This report is one of a series of reports documenting the methods and findings of a multi-year, multi-disciplinary project conducted by the Pacific Earthquake Engineering Research Center (PEER) with the Lawrence Berkeley National Laboratory (LBNL) and funded by the California Energy Commission (CEC). The overall project is titled “Performance-based Earthquake Engineering Assessment Tool for Natural Gas Storage and Pipeline Systems” henceforth referred to as the “OpenSRA Project.”

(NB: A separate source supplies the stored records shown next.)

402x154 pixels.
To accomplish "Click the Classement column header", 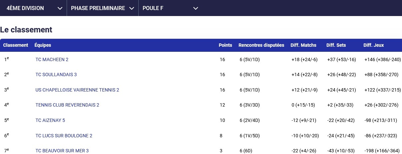I will point(16,45).
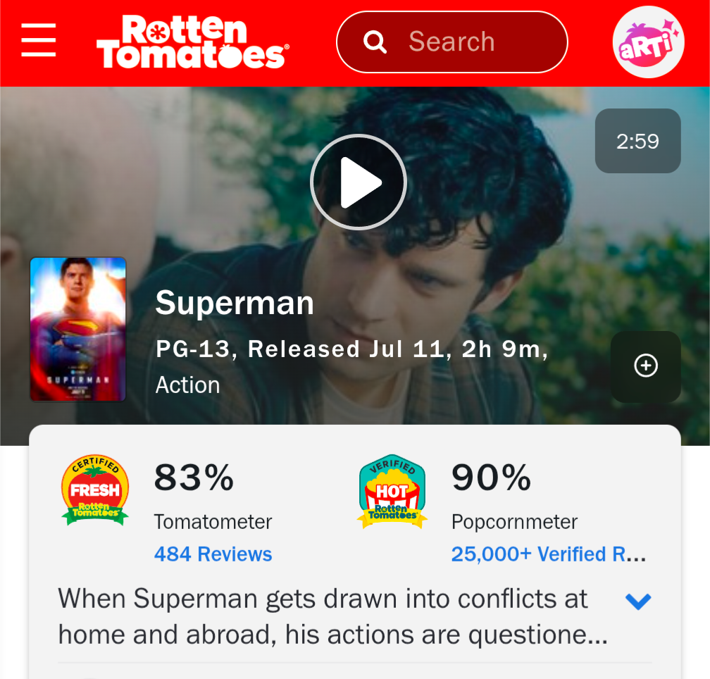Expand the synopsis with the blue chevron
The height and width of the screenshot is (679, 710).
(638, 602)
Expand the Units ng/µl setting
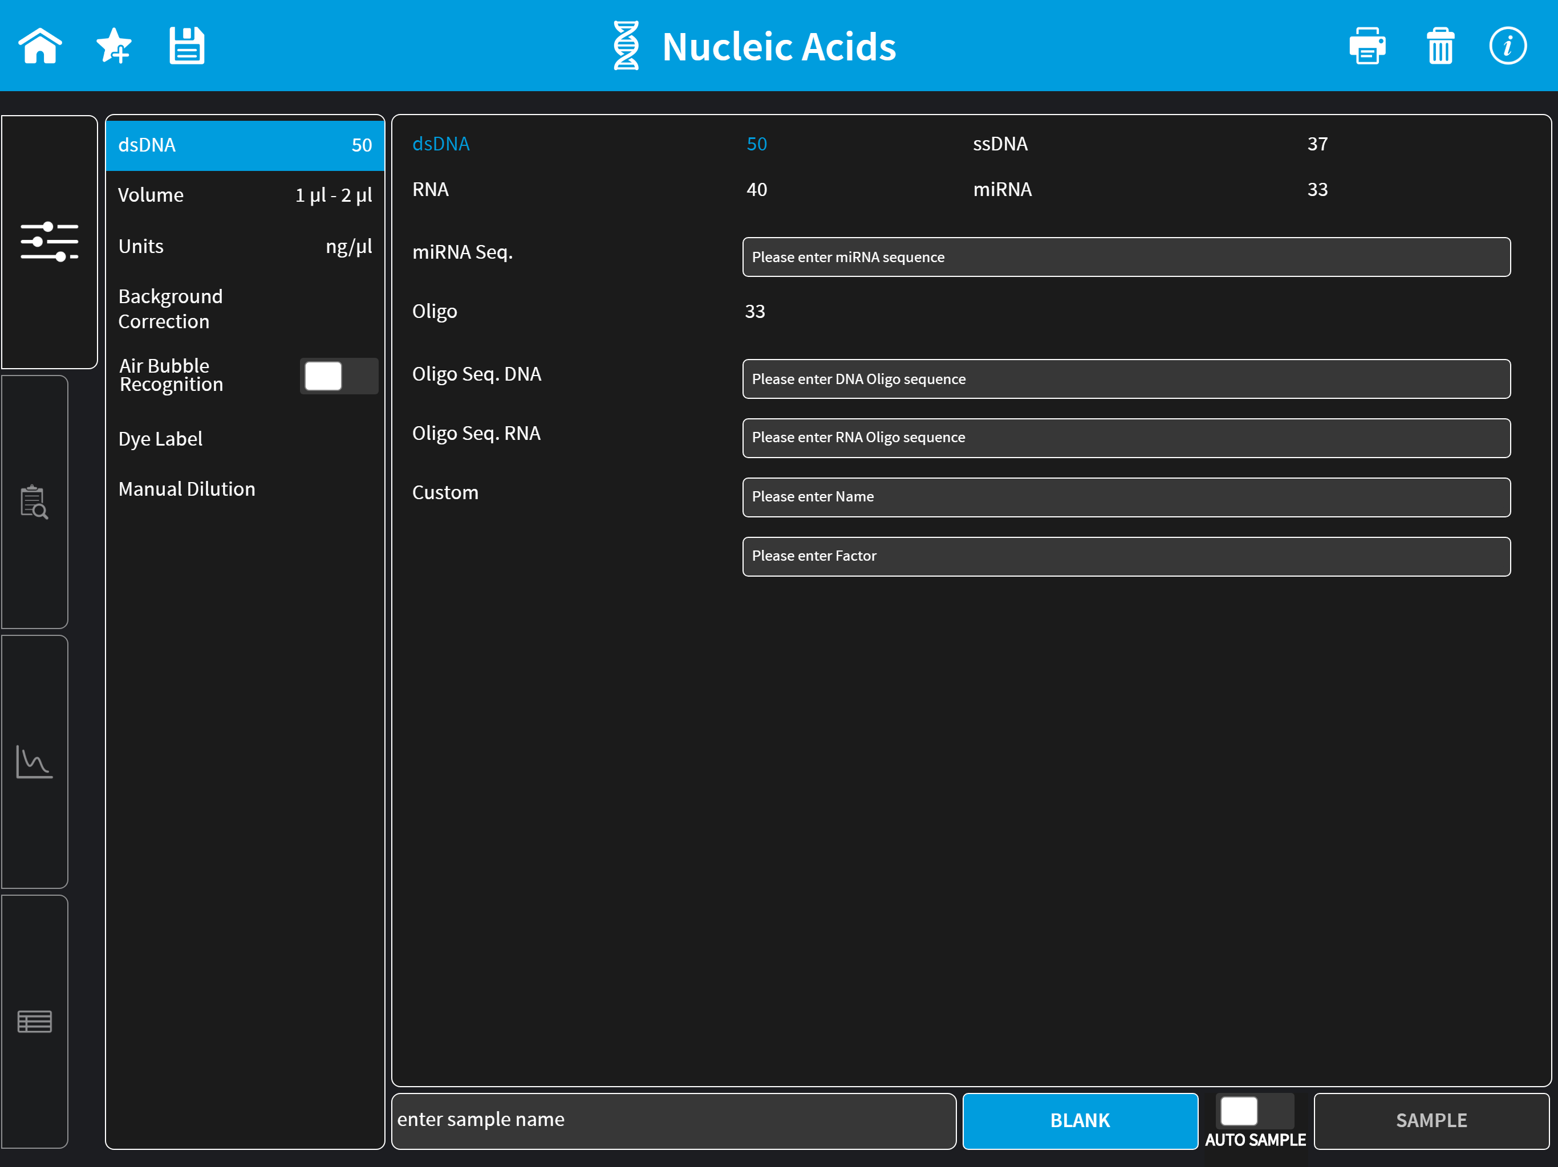 coord(245,246)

The overall goal of the OpenSRA Project is to create an open-source research-based seismic risk assessment tool for natural gas infrastructure that can be used by utility stakeholders to better understand state-wide risks, prioritize mitigation, plan new gas infrastructure, and help focus post-earthquake repair work.
The project team includes researchers from LBNL, UC Berkeley, UC San Diego, University of Nevada Reno, the NHERI SimCenter at UC Berkeley, and Slate Geotechnical Consultants and its subcontractors Lettis Consultants International (LCI) and Thomas O’Rourke. Focused research to advance the seismic risk assessment tool was conducted by Task Groups, each addressing a particular area of study and expertise, and collaborating with the other Task Groups.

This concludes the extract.